The ketogenic diet is a relatively newly accepted way of treating intractable epilepsy in children. It is a high fat, adequate protein, low carbohydrate diet. Under these dietary conditions, the body is forced to break down fats for energy (rather than burning carbohydrates); among the by-products of this process are chemicals called ketones. High levels of these in the body reduce seizure occurrence, though exactly how this works is not yet understood.

Many of the studies carried out to date on the ketogenic diet involve only small numbers of children, and their results are mixed: some patients do extremely well on the diet, but many patients drop out, as the diet is rigid and hard to stick to. So is it effective or not? One way of finding out is by pooling the data from many trials (using stringent statistical and quality criteria) to see if a clearer picture then emerges. This sort of study is called a meta-analysis.

Dr Beth Henderson and her team at the University of Utah School of Medicine, Salt Lake City in Utah, USA, analysed the data from nineteen studies, which together treated 1084 patients. The average age of children starting the diet was just over five years and nine months. Successful treatment was measured in terms of whether or not the patient achieved a greater than 50% reduction in number of seizures.

Just over half of all patients dropped out of the study they were in before its end. The most common reasons for stopping the diet were not achieving a meaningful reduction in number of seizures (47%), the restrictiveness of the diet (16.4%) and experiencing an illness or side effects of the diet (13.2%). Despite this, patients who stuck to the diet did well, being over twice as likely to have achieved a greater than 50% reduction in seizures compared to those who dropped out. Twenty-four percent of patients who stuck to the diet became seizure-free, and 52% achieved a greater than 90% seizure reduction. Children with generalised seizures benefited more from the diet than children with other types of seizures. Younger children tended to stick to the diet better than did older children (possibly because of parental influence). Doing well on the diet after three months was a good indicator for continued successful treatment.

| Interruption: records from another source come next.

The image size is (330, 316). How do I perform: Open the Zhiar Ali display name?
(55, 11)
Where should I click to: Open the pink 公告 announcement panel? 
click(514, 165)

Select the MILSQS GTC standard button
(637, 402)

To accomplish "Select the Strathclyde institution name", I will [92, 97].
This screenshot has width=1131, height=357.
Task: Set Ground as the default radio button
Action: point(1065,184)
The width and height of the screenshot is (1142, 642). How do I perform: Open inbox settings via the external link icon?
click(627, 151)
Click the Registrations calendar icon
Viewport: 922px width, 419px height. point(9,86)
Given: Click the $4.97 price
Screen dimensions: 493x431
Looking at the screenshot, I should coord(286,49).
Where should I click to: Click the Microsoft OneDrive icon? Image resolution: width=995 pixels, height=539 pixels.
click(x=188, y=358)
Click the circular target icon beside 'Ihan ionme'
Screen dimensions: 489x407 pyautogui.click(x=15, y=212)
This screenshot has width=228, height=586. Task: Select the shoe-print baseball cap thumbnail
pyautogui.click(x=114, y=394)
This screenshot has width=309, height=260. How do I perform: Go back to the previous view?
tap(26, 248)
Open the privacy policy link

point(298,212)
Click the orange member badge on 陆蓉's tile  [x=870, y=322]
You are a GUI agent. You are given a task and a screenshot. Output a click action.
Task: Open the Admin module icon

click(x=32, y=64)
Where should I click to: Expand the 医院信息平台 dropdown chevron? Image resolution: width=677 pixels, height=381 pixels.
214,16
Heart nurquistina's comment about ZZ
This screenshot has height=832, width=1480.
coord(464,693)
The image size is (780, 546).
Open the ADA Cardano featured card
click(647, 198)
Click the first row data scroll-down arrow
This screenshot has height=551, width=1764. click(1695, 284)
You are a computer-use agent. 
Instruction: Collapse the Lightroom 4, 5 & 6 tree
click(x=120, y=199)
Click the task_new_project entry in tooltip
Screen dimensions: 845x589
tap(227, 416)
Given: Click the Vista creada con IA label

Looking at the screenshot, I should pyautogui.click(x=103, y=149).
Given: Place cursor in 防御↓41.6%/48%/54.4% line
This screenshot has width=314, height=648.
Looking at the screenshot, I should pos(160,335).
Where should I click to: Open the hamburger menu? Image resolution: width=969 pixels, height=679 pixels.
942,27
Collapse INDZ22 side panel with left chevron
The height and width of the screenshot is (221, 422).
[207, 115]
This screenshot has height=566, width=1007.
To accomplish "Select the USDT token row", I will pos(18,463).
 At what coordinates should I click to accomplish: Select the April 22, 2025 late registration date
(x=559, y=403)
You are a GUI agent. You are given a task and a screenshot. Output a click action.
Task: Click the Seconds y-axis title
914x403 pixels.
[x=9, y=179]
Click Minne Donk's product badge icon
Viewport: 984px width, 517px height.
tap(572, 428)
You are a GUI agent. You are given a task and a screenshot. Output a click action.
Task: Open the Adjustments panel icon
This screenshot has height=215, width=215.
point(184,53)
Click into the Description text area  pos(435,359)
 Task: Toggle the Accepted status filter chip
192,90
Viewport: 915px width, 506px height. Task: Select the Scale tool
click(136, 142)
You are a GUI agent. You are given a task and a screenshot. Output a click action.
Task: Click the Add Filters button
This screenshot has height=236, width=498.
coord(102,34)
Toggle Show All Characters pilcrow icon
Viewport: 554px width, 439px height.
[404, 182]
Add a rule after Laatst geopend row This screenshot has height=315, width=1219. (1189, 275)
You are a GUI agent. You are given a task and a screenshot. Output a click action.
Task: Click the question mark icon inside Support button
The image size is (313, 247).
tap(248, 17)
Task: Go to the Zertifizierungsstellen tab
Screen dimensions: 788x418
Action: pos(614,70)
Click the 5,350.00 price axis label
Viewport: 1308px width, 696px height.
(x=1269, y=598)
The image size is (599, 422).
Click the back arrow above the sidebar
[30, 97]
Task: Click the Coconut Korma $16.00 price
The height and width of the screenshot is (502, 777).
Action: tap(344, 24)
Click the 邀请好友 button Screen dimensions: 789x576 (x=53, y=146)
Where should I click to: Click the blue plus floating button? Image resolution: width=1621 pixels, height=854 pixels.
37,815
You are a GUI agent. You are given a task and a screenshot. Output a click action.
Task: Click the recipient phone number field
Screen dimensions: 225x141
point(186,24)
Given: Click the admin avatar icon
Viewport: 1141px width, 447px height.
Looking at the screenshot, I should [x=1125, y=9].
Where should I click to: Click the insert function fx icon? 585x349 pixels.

This study, published in the Journal of Child Neurology, concludes that the ketogenic diet is clearly an effective treatment for paediatric epilepsy with complete seizure control being achieved in some cases. Success appears to depend partly on the type of seizures the child has. The researchers said however that more studies were necessary, particularly to investigate the long-term effects of the diet, why patients drop out, and which seizure types the diet is most effective against.